10. A second receiving means that receives a request from the connected access point to measure the radio wave strength of access points in the vicinity of the electronic device, The system comprises a transmitting means that transmits a radio wave intensity measurement report based on the fact that the second receiving means has received the measurement request, The aforementioned transmission means is If the first operating state is in place, the measurement report is sent. The electronic device according to claim 1, characterized in that it does not transmit the measurement report when the second operating state is in place.

11. The electronic device according to claim 1, characterized in that the second operating state is a state in which the electronic device is communicating with an external server.

12. The system includes a printing means that receives print data from other devices within the network via the aforementioned access point and prints it, The first operating state is a state in which the print data has not been received.
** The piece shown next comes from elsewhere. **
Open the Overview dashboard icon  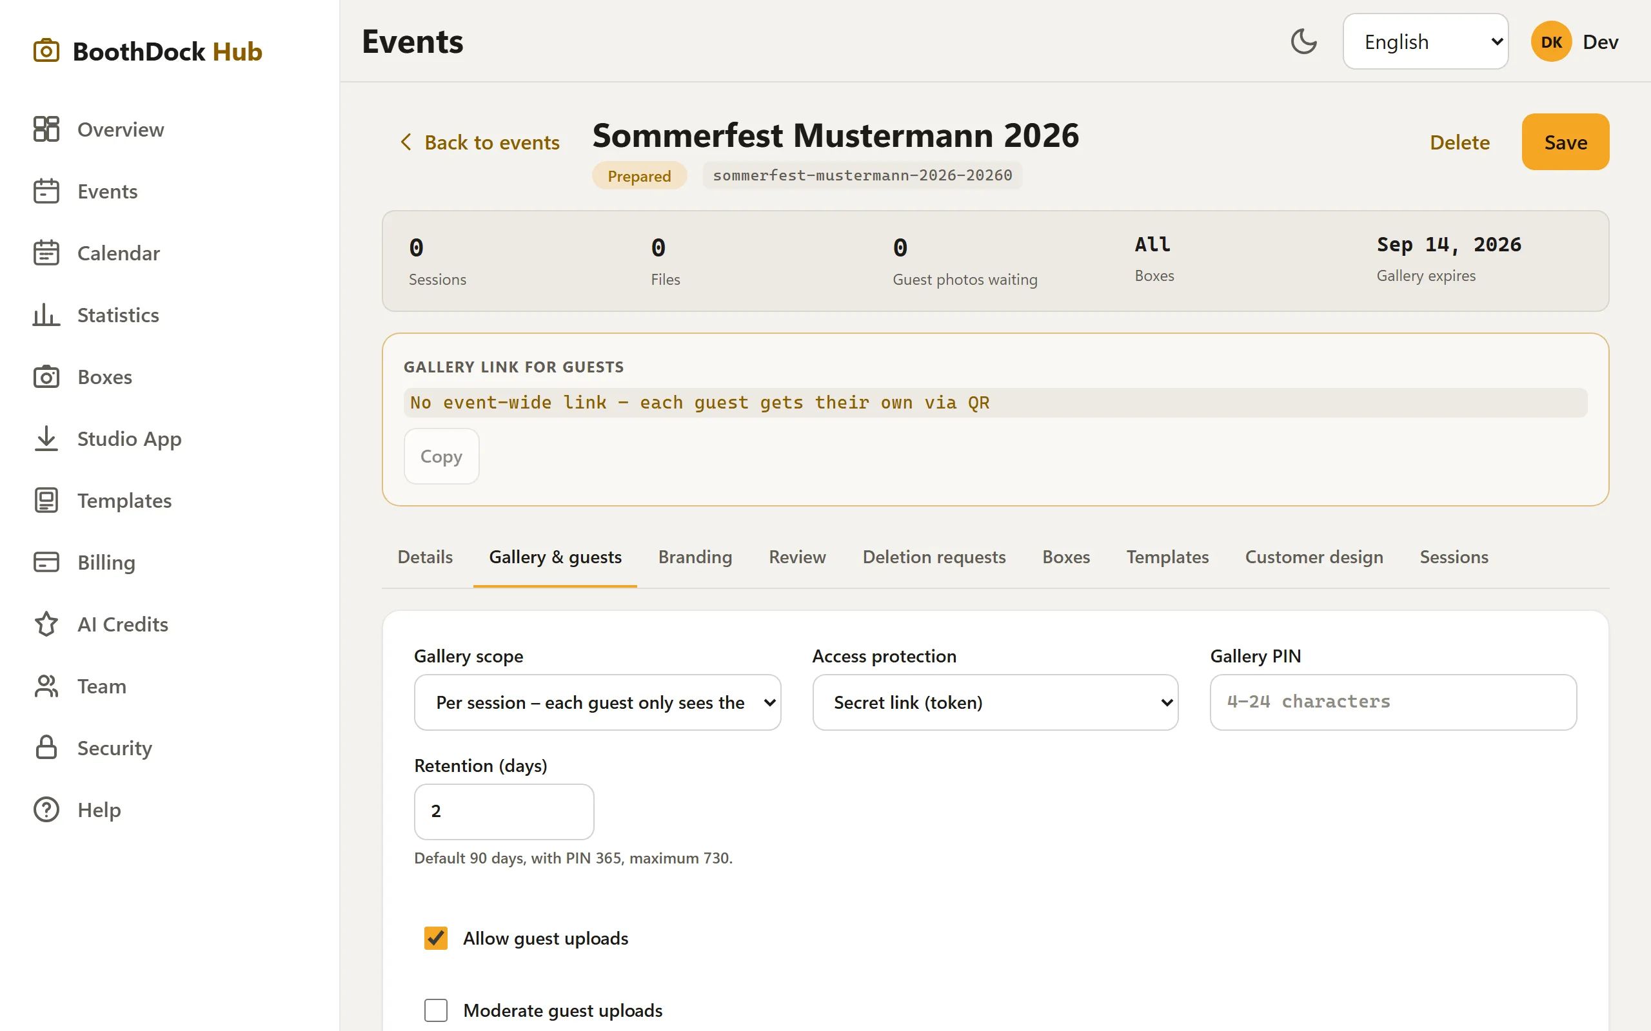point(46,129)
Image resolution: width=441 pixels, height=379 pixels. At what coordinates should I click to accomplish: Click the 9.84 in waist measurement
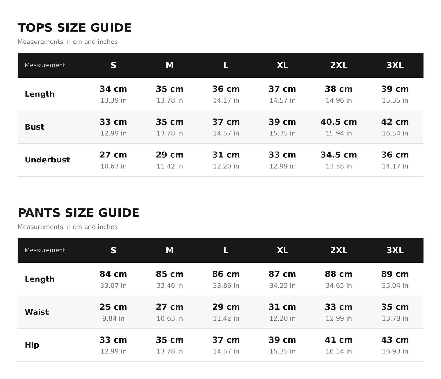113,318
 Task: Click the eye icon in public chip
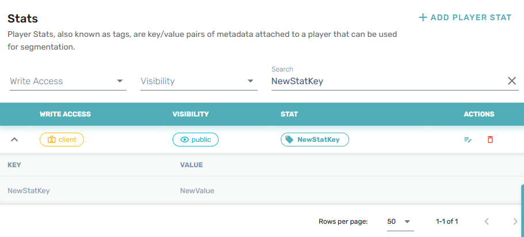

The electronic device according to claim 1, characterized in that the second operating state is a state in which a portion of the print data has been received from the other device, but the reception of the remaining data has not yet been completed.

13. The aforementioned electronic device includes a processor, The electronic device according to claim 1, characterized in that the second operating state is an operating state in which the clock frequency of the processor is lower than that of the first operating state.

14. The electronic device according to claim 1, characterized in that the electronic device is a printer.

15. The electronic device according to claim 1, characterized in that the electronic device is capable of operating in accordance with at least one of OFDMA (Orthogonal Frequency-Division Multiple Access) or TWT (Target Wake Time).

16. The electronic device according to claim 1, characterized in that the electronic device is capable of operating in accordance with IEEE 802.11ax.

17. The electronic device according to claim 1, characterized in that when the control means controls to change the connection destination in response to the change request, it controls to change to an access point with a frequency band of 6 GHz.

18. A method performed in an electronic device, A receiving process that receives a request to change the connection destination from a wireless LAN access point, When the aforementioned change request is received, If the first operating state is in place, the process of changing the connection destination based on the change request is performed. A method characterized by comprising a control step of controlling the system so as not to respond to the change request when it is in a second operating state.

19. A program for causing a computer to function as one of the means of the electronic device according to any one of claims 1 to 17.

20. A computer-readable recording medium on which the program described in claim 19 is stored.